Во время летнего отпуска, когда театр не работал, режиссер Марджанов вынашивал свои замыслы. Он охотно делился ими с Анатолием Васильевичем и получал от него ценную поддержку и добрые советы.
В те годы только начинало зарождаться советское кино и, надо отдать должное, первые фильмы грузинского кино были удачными — там работали опытные кинорежиссеры Перестиани, Бек-Назаров. Анатолий Васильевич очень ценил фильмы Госкинпрома Грузии и одобрял намерение Марджанова включиться в работу кино.
Константин Александрович всегда горел, всегда преодолевал огромные препятствия и, казалось, сил и энергии у него избыток, а его пристрастие к грандиозным масштабам, массовым сценам могло бы найти особое применение в кино.
В 1926 году Анатолий Васильевич был снова в Грузии. Наркомпрос Грузии пригласил Луначарского в Каджори, дачное место вблизи Тифлиса, славившееся прекрасным горным воздухом. Туда выезжали на лето некоторые детские дома и пионерские лагери.
На открытой площадке дети показывали Анатолию Васильевичу свое самодеятельное искусство: они прекрасно пели в свойственной грузинскому народу полифонической манере хорового пения. Девочка лет тринадцати-четырнадцати читала свои стихи о Ленине и о старой большевистской гвардии, которые она посвятила Анатолию Васильевичу. Стихи она читала по-грузински, и мы не понимали слов, но Мария Платоновна Орахелашвили, заместитель наркома и старый друг Анатолия Васильевича еще по 1905 году, сказала, что они очень хороши и непосредственны. Прекрасны были физкультурные упражнения, но с особым увлечением показывали танцы. Танцевали солисты, пары и большие группы. На Анатолия Васильевича чудесное впечатление произвел один мальчуган лет шести-семи, который продемонстрировал просто чудо темперамента и танцевальной техники: он бегал на «пуантах», как классическая балерина, поднимая зубами платок, а «под занавес» прошелся по кругу с кинжалом (деревянным) в зубах. Анатолий Васильевич не выдержал, схватил его на руки и расцеловал в смуглые щечки. Мальчик был очень недоволен, что ему таким образом сорвали финал; он сверкал огромными черными глазищами и даже схватился за свой бутафорский кинжал: ему не понравилось, что с ним обошлись, как с ребенком.
— Браво, браво, — услышали мы за собой знакомый голос. — Я из него сделаю нашего Джекки Кугана, вот увидите.

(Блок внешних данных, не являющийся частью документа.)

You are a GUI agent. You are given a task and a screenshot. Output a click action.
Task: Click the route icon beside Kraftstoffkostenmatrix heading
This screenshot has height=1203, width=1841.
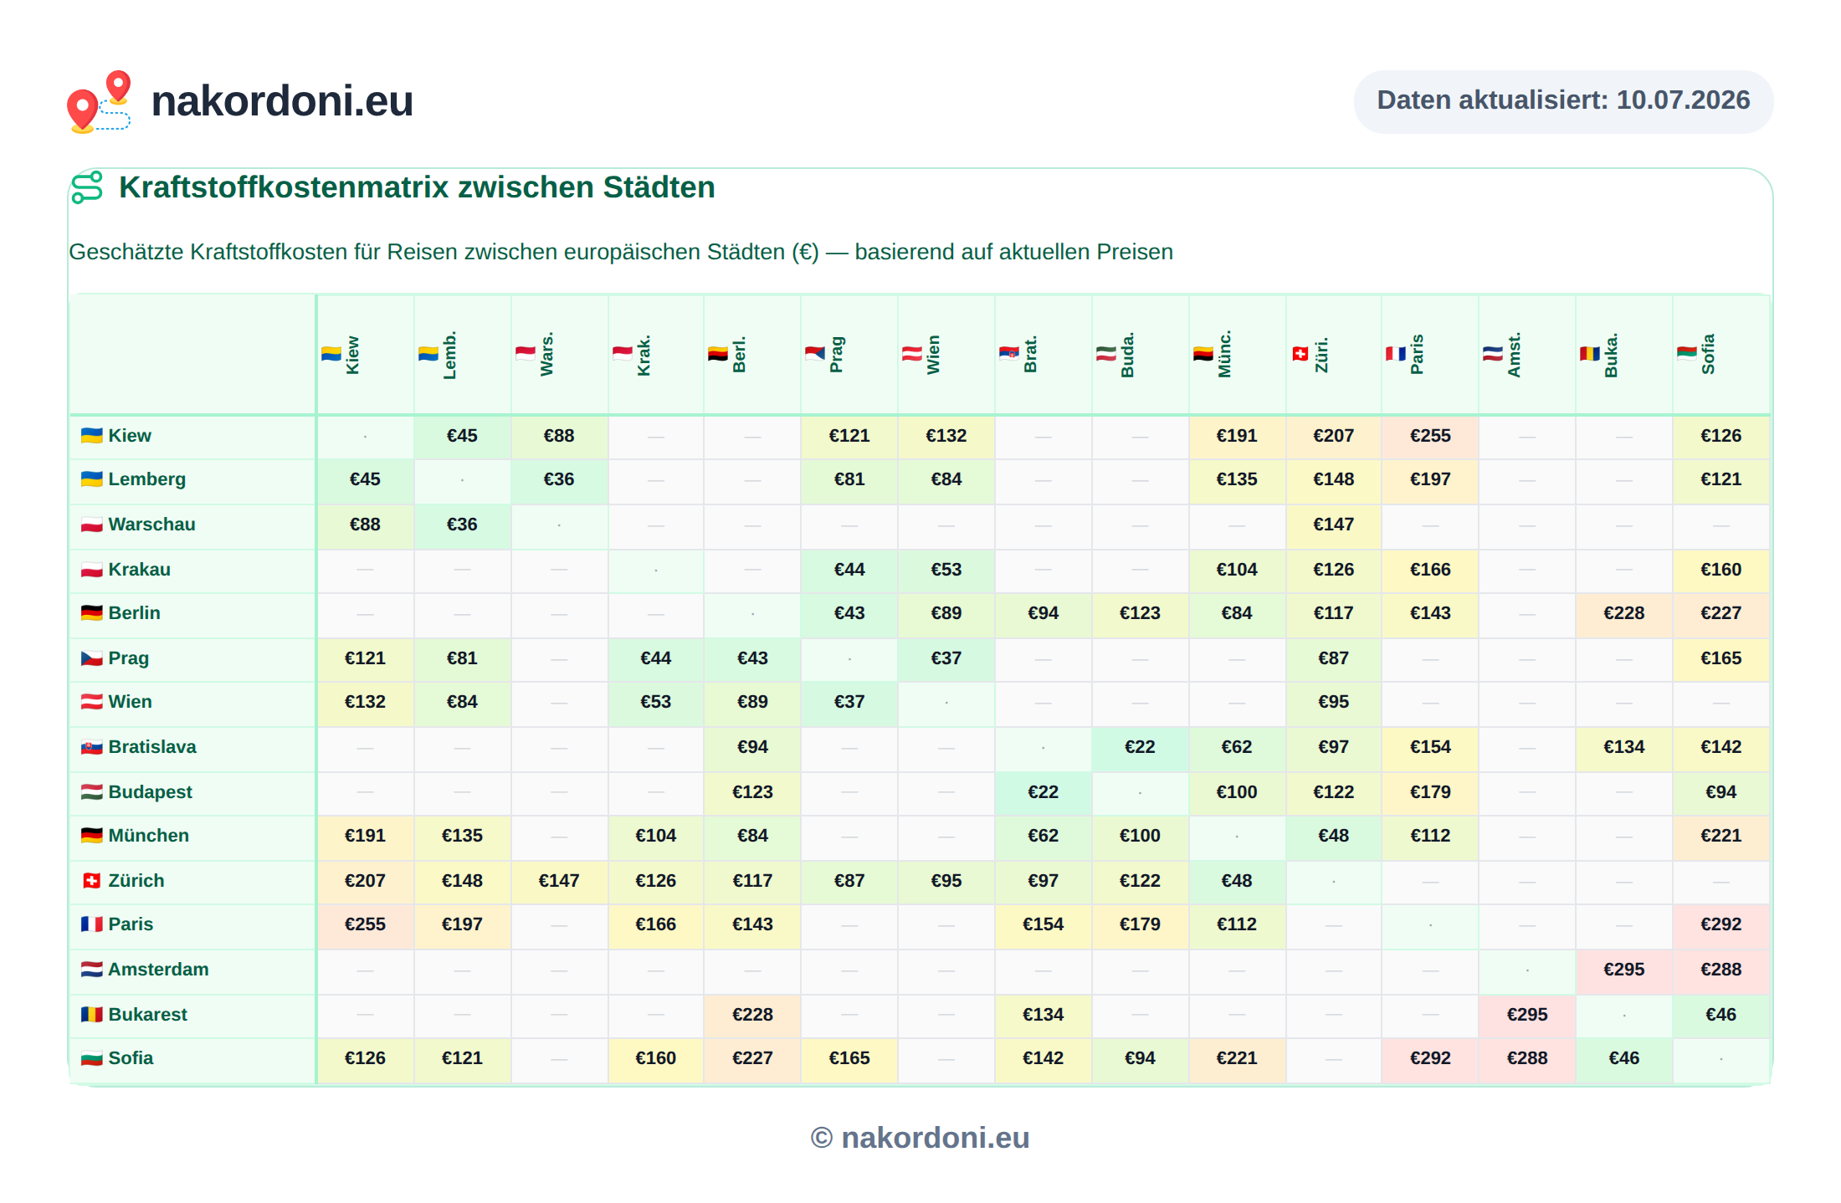pyautogui.click(x=87, y=187)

Это был Константин Александрович, он узнал, что коллегия Наркомпроса во главе с М. П. Орахелашвили пригласила Анатолия Васильевича в Каджори, и приехал туда, зная, что его приезд будет всем приятен. Он не представлял себе, что его ожидает такое восхитительное зрелище: игры и танцы детей на фоне горного ландшафта. С искренним восторгом Марджанов сказал об этом наркомпросовцам и педагогам. Но тут же он возмутился отсутствием инициативы и оперативности у киноработников.
— О чем думают наши киношники? Как можно было не заснять все это? Луначарский, окруженный грузинскими детьми! Танцы, акробатика, физкультурные упражнения здесь, под открытым небом! Пусть бы за границей посмотрели, какие условия мы создали для ребят! Тупые, инертные люди! Чиновники от кинематографии!
Он возмущался и горячился и в его обычно безукоризненно чистой русской речи слышался грузинский акцент, еле-еле заметная гортанность. Представители Наркомпроса согласились с ним, они уведомили отдел документальных фильмов о празднике в Каджори, но Госкинпром не организовал съемки, очевидно, не представляя себе, что праздник в пионерлагерях превратится в такую демонстрацию самодеятельных талантов школьников. Константин Александрович со всем присущим ему темпераментом продолжал ругать на чем свет стоит работников Госкинпрома:
— Чиновники! Ни размаха, ни фантазии, ни любви к делу.
Анатолий Васильевич, посмеиваясь, говорил Марджанову:
— Ну вот, теперь вы включились в работу Госкинпрома. Покрепче заберите их в руки.
Живя в разных городах, много путешествуя, мы все же сохраняли контакт с Марджановым. Анатолий Васильевич очень огорчился, когда узнал о тяжелой болезни Константина Александровича, и искренне был рад его выздоровлению и возвращению к работе.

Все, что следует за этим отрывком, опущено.